Today, the ecology of images has flourished further and deeper than Sontag observed, but the counterpoint with reality that Sontag imagined has faltered. Proposed systems like Sidewalk Toronto’s ever-observing KOALA camera risk becoming self-referential and self-sustaining: images and the data derived from images, about images, and for images dominating the social, computational, and global spheres. “Smart” systems for bodies, buildings, homes, and municipalities elevate cameras, sensors, and the data they manifest to the level of directive coaches, superintendents, or governors. Programmatic actions are taken, or nudges issued based on closed epistemic loops seeded with those original disappeared images.

Sontag saw cameras as engines that produced an image-ecology that replaced reality. Now, big data systems and their sensing and analyzing apparatuses similarly produce their own reality to regulate and predict, one that lays stiflingly heavy on our own as well.

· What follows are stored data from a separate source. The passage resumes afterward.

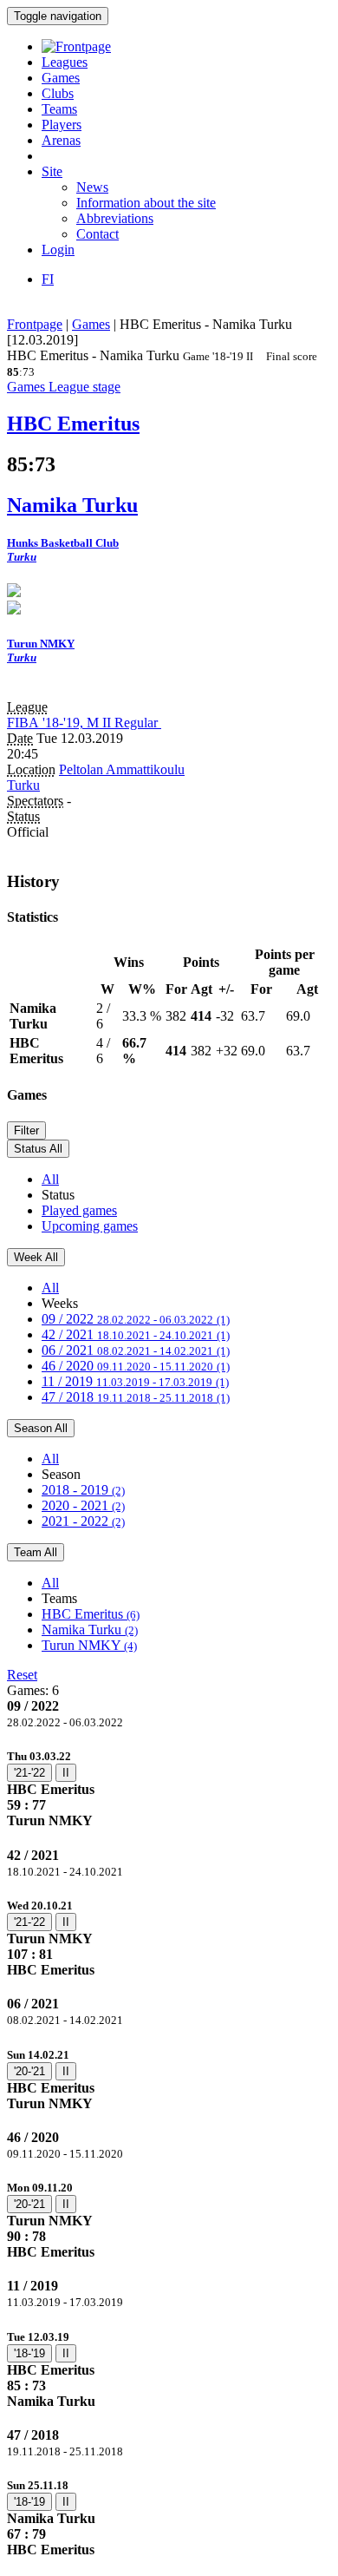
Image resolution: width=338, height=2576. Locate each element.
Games (61, 77)
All (50, 1179)
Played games (79, 1210)
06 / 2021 (136, 1350)
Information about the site (146, 202)
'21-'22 (29, 1772)
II (65, 1772)
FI (48, 279)
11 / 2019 (135, 1381)
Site (52, 171)
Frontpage (34, 324)
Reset (22, 1674)
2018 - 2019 (83, 1489)
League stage (84, 386)
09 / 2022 (136, 1318)
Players (61, 124)
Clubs (58, 93)
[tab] (169, 1788)
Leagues (65, 62)
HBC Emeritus (91, 1614)
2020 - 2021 (83, 1505)
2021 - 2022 (83, 1521)
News (92, 187)
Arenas (61, 140)
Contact (97, 234)
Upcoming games (90, 1226)
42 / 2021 (136, 1334)
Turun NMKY (89, 1645)
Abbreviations (114, 218)
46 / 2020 (136, 1365)
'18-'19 (29, 2353)
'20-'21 (29, 2071)
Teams (59, 109)
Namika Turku (90, 1629)
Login (58, 249)
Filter (26, 1130)
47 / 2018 (136, 1397)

Sidewalk Toronto’s response to critics — disappearing those initial camera images — both exacerbates the privacy violation and multiplies it. All that is left is a self-referential, recursive ecology of data, referring back to the images it has provided to itself and then destroyed. Those of us on the outside of this system — that is, its subjects — would be left only with the outward facing manipulations it produces, with nothing but recursion to hang our response on. Sontag’s critiques of photography are fundamentally about how photographic images change how we interact with the world. Ironically, Sidewalk shows that the image does not have to persist to provoke that change.